Jewish Economic Activity and Stockholm's Transformation into a Modern Capital
The project studies Jewish contribution to the construction of the Swedish national identity in the 19th and 20th centuries. Swedish-Jewish economic activities are analyzed, particularly in relation to public institutions, social networks and cultural identities. From the emancipation in 1870, Swedish Jews could contribute to the capital's transformation. By investigating Jewish donations to the construction of public cultural institutions in Stockholm, as well as the social networks that ensured the economic process, economic questions are placed at the centre for Jewish cultural studies. In alignment with the development of the research field 'Jewish cultural economy,' the project understands economic activities as a conceptual door into an analysis of Jewish identity constructions. Based on spatial theory, and with hermeneutic, biographical and architectural methods, as well as network analysis, the Jewish role for the development of Stockholm's modern institutions is explored, as well as the role of Swedishness for the construction of the contemporary Jewish identity.
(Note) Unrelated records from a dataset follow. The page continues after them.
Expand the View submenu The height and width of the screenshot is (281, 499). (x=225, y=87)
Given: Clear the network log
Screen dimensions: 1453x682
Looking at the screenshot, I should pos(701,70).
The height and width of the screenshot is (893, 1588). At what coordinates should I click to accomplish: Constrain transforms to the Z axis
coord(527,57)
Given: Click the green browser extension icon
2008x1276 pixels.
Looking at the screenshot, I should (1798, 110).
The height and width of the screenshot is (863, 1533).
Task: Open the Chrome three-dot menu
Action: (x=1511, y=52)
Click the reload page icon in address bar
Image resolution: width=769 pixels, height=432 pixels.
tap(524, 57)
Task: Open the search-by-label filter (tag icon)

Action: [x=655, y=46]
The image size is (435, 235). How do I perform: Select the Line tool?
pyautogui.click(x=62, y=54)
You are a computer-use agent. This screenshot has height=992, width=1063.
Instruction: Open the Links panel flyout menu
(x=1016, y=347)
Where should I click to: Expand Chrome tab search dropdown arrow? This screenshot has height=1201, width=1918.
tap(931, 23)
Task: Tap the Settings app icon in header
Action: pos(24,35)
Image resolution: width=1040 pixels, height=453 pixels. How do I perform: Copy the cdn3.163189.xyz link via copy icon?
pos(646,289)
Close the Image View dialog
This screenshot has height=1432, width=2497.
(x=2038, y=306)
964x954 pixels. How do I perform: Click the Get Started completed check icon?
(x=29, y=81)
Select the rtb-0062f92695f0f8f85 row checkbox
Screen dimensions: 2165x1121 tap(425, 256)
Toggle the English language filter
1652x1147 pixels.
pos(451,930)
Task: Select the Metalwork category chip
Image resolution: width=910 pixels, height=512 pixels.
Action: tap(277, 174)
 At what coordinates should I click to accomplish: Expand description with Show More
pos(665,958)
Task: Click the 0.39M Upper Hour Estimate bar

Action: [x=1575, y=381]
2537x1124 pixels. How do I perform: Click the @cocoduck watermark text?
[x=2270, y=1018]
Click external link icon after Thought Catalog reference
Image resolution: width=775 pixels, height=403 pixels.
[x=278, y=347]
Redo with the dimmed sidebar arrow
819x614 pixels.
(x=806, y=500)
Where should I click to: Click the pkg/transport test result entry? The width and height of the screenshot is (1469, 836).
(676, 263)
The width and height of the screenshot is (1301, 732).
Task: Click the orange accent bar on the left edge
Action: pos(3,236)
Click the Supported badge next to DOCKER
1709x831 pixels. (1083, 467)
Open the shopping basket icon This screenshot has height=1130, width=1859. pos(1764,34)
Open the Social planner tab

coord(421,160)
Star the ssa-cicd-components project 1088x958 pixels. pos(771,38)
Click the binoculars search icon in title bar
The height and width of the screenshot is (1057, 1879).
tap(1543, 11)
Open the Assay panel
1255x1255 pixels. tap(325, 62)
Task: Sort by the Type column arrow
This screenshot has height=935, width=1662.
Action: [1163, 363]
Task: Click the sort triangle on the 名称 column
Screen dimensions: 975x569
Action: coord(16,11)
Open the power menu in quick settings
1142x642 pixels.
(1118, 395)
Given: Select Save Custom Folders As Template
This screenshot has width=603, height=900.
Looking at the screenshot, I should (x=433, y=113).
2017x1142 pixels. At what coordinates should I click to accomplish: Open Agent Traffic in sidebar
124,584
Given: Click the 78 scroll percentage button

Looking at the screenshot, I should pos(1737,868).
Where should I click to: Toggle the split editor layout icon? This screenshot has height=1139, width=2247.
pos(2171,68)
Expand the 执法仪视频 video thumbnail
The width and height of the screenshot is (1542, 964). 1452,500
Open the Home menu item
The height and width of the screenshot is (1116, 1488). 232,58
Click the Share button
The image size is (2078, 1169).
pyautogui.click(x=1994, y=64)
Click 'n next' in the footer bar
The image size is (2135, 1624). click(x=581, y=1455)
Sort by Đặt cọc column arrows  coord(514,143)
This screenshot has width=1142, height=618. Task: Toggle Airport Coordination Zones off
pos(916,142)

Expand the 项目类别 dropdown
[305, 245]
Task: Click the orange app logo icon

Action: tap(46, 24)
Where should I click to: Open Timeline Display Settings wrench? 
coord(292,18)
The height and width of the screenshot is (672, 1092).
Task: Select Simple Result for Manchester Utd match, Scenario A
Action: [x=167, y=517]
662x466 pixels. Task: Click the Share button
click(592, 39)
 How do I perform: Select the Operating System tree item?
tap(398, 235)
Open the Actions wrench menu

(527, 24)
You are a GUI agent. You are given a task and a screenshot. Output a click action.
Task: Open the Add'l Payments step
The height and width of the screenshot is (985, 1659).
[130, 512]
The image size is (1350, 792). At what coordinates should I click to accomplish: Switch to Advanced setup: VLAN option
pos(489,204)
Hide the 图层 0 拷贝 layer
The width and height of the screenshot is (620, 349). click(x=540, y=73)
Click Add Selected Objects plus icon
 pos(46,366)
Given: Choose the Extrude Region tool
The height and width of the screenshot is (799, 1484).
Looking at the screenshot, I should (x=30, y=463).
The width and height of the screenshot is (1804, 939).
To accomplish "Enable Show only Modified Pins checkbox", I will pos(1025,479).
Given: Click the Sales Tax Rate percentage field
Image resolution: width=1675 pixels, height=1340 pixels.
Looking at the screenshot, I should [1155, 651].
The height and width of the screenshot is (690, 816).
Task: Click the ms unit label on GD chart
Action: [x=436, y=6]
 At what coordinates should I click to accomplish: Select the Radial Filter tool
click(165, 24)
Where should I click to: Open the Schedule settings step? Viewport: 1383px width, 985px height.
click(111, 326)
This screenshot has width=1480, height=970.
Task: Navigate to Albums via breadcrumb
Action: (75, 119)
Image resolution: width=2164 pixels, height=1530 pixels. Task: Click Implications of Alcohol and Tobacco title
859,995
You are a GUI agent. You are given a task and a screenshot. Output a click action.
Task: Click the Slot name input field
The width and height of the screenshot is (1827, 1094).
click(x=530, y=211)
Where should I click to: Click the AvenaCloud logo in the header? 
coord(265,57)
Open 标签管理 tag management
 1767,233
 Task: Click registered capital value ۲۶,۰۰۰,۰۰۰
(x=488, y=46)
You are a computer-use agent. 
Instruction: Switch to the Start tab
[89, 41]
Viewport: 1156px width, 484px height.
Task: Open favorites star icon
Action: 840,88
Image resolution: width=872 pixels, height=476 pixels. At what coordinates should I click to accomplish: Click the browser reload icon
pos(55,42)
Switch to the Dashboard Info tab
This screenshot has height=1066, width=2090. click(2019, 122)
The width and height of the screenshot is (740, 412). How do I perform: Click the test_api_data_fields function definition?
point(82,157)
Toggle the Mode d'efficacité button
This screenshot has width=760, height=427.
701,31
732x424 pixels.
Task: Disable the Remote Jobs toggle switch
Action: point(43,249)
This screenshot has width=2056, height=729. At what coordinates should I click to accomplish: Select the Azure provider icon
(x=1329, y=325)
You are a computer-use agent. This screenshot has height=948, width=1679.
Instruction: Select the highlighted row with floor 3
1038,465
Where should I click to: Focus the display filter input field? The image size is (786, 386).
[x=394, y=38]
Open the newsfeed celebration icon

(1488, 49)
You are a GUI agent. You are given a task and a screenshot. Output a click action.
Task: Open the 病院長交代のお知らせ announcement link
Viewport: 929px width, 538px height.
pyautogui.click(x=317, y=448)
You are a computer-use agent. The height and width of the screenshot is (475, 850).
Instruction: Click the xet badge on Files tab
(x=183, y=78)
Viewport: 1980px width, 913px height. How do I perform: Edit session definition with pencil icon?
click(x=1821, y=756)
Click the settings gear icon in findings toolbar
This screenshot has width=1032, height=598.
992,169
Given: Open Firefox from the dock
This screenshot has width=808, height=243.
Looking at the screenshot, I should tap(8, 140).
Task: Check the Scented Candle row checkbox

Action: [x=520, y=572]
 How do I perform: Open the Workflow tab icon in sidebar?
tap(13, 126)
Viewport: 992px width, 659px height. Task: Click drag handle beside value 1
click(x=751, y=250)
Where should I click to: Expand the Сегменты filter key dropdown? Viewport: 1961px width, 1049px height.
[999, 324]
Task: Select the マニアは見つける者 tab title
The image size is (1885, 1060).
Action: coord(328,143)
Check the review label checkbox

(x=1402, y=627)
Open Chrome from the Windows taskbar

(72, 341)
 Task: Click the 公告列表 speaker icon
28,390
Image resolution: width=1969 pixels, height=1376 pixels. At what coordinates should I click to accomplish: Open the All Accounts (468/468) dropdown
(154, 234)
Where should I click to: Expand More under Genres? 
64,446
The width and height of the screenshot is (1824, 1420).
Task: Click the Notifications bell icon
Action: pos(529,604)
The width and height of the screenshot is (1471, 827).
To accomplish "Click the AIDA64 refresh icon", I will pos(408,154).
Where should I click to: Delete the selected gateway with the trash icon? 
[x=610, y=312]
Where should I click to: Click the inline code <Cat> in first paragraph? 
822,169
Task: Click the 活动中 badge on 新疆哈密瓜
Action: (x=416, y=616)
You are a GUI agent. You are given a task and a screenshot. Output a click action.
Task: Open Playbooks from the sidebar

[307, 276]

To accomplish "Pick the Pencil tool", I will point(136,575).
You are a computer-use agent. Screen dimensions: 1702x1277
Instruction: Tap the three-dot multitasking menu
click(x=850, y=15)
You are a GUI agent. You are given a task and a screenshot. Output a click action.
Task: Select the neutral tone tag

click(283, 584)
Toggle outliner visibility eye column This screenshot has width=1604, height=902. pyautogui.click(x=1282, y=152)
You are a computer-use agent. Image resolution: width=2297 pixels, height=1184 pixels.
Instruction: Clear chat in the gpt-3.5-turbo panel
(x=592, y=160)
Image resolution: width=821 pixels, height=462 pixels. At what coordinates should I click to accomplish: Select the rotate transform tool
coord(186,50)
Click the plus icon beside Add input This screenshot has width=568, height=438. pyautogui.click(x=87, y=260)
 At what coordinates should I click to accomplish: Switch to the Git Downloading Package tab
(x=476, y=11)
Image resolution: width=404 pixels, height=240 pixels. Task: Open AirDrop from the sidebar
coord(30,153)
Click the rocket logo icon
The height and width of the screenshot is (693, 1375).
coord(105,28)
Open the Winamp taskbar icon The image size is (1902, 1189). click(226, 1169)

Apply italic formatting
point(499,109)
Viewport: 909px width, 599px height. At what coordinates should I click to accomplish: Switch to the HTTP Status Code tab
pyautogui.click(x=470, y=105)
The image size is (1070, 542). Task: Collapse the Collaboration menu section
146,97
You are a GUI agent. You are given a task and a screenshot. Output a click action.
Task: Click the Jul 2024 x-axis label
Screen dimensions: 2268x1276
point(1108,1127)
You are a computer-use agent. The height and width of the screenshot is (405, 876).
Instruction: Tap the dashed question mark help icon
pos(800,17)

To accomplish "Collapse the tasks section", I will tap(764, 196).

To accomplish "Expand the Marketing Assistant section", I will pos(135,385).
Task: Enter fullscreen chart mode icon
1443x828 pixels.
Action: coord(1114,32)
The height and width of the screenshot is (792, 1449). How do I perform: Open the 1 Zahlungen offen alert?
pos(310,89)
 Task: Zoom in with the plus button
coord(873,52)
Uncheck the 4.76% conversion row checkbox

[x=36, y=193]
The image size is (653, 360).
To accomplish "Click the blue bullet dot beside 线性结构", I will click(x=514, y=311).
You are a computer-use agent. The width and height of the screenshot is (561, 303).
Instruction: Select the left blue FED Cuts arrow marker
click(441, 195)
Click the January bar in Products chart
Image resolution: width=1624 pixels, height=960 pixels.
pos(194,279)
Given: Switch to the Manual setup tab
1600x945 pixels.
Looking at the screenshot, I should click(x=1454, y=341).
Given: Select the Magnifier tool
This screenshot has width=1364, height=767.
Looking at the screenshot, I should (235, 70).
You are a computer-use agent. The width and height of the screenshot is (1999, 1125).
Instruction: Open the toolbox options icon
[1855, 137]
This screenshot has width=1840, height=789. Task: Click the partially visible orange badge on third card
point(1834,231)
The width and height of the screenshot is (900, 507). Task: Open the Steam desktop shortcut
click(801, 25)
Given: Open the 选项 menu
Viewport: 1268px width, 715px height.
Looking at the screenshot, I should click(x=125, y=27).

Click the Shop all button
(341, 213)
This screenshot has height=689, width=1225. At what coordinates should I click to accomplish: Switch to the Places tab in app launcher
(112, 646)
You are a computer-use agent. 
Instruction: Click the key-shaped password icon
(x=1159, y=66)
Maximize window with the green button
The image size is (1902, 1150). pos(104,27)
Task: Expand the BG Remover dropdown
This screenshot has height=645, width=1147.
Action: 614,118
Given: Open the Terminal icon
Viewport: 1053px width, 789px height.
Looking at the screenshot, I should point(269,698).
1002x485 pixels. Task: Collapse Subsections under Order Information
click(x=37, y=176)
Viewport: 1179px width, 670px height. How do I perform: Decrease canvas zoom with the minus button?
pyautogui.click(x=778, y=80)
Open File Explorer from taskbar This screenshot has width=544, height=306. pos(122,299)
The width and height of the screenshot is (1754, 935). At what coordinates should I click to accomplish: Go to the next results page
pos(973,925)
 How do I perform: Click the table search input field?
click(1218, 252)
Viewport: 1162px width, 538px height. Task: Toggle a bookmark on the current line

The project analyzes five institutions, constructed between 1878 and 1928: University of Stockholm, the Nordic Museum, Stockholm City Hall, Stockholm's School of Economics, and Stockholm's City Library: all of them topographical symbols for Stockholm's development into a modern capital.
The project started in January 2021 and is jointly based at Centre for European Research (CERGU) at University of Gothenburg, and Department of History at Uppsala University. Dr. Mia Kuritzén Löwengart serves as principal researcher, and the project is fully funded by Torsten Söderbergs stiftelse.